Dan, Dave and Tom loved to play with the four inch tall G.I. Joe figurines (not dolls). At some point each of them earned enough to buy one with their income from a week’s pay for chores. However, they could only spend half their pay because they were required to allocate one quarter their income to savings and tithe ten to twenty five percent. This meant they had to wait two weeks to buy one figurine. This was an important lesson in delayed gratification and goal setting. Unfortunately for them, the cost of the figurines rose at about the same rate as their income for quite a while. Extra jobs were calculated in terms of purchasing more G.I. Joes sooner.
Saving money is a life-long skill. It is an important habit to develop. Money spent out of savings had to be planned for and discussed with a parent. Children rapidly change their minds regarding what is important to them and why they want certain items. Time is a good sorter of needs and wants and priorities.
As adults there will always be unexpected needs or emergencies outside of budgeted items. This is where savings bales us out of a potentially difficult place. Shortly after college graduation our daughter moved into her first apartment. She and her friend selected a two bedroom, third story apartment of an old house. I remember questioning her about her budget and financial stability. She assured me she could afford this move. She did have full time employment. I asked her about handling unexpected expenses. “Like what?” she asked. “I don’t know what it will be”, I replied, “something you don’t know about yet.” She did not think any unexpected expenses would occur. Everything was all planned. On the day before moving day she and I did much cleaning in that old apartment including washing windows. As she slid open a double hung window to wash it an unsecured window air conditioner unit plummeted two and a half stories landing with an awful and fatal crash. Oops! There was that first unexpected expense. Fortunately, the landlady did not require her to purchase a replacement unit. Our daughter lived without air conditioning. (The guy in the pic is the cousin who helped her move, not her roommate.)
In our house an additional forced savings happened at birthdays and Christmas. During the four weeks prior to one’s birthday and Christmas purchasing of wanted items was forbidden. This prevented duplication of desired items and gave others time and the opportunity to give to you the things you were wanting.

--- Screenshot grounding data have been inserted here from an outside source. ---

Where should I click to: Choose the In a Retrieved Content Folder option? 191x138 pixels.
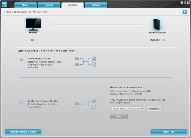click(22, 102)
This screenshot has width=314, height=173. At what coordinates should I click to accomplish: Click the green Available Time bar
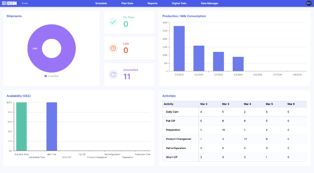[21, 126]
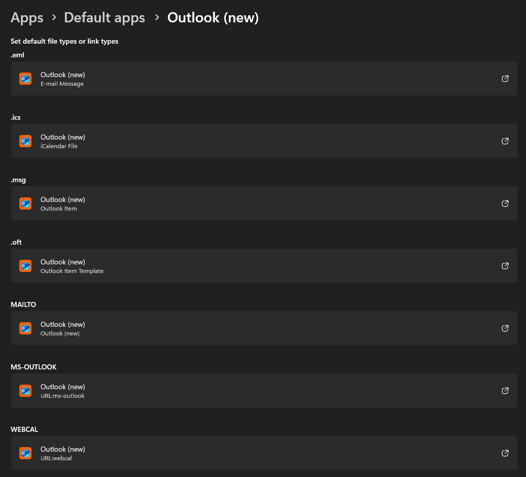The image size is (526, 477).
Task: Open external-link icon for .oft row
Action: (x=505, y=266)
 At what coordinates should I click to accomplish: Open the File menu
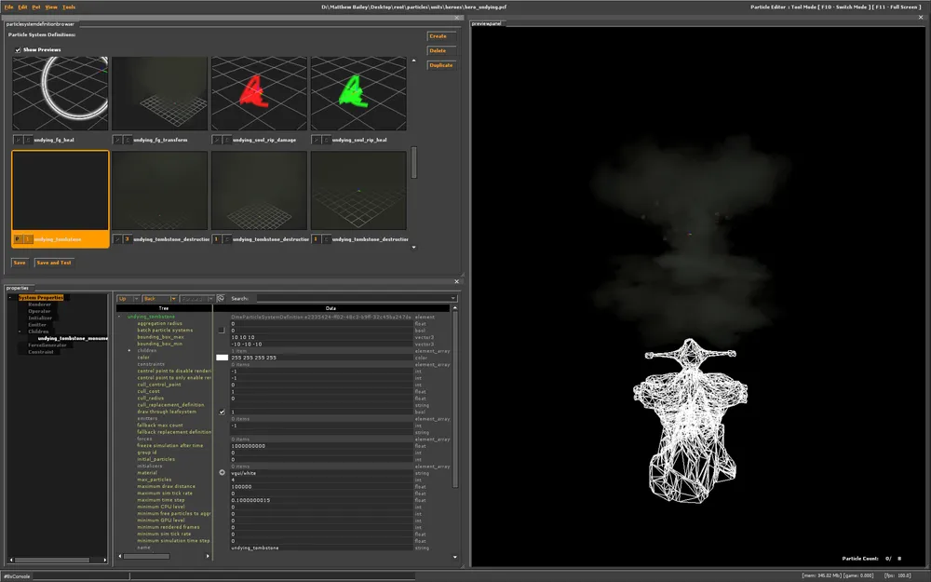coord(9,7)
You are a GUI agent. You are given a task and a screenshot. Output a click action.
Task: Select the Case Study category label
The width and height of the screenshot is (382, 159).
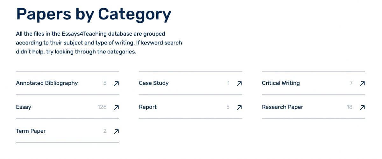coord(154,83)
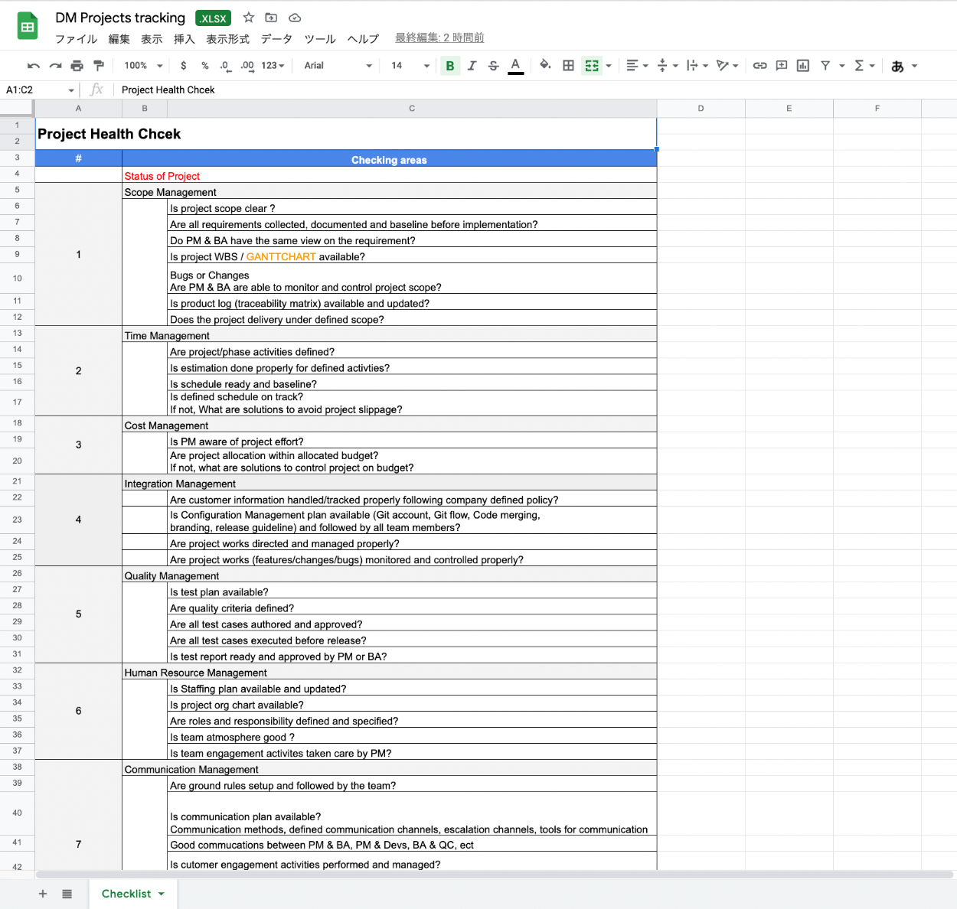Open the borders tool
This screenshot has width=957, height=909.
pyautogui.click(x=568, y=66)
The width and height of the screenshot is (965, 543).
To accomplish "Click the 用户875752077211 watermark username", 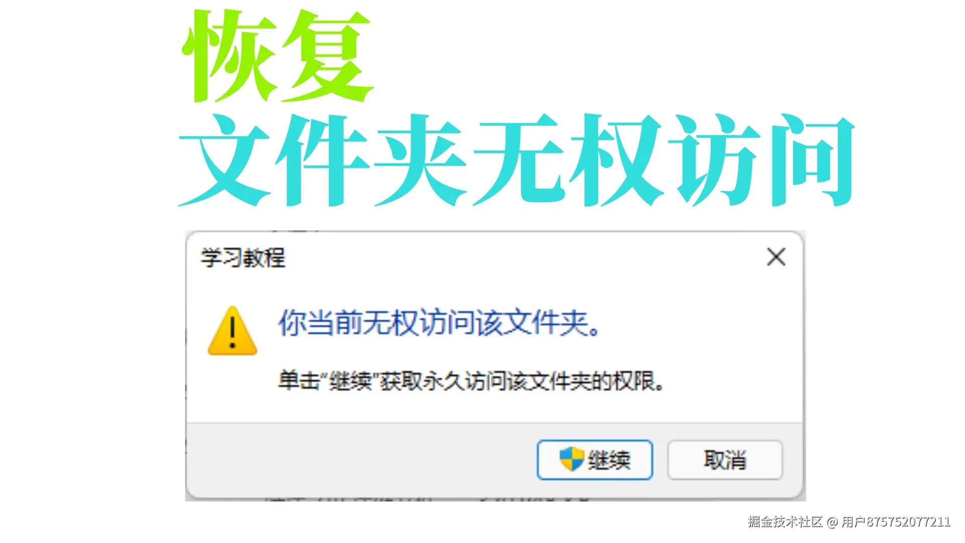I will click(896, 522).
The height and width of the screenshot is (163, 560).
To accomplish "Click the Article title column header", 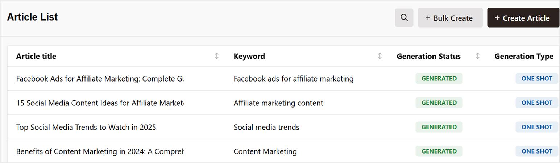I will coord(36,56).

Once a child is employed and earning an increased income they need to learn to do banking. Banking is just a mature system of envelopes. They should open checking and savings accounts. Related to them are several skills which need to be learned.
- How to write a check.
- How to record that check in the registry.
- How to make deposits and record them.
- How to reconcile an account with the bank’s records.
- How to do online banking.
- How to responsibly use a debit and/or credit account.
- How to keep financial records and file income tax returns.
For teens debit and credit accounts should have limits. Credit cards should be paid in full every month. They are an important tool, not a license to spend recklessly.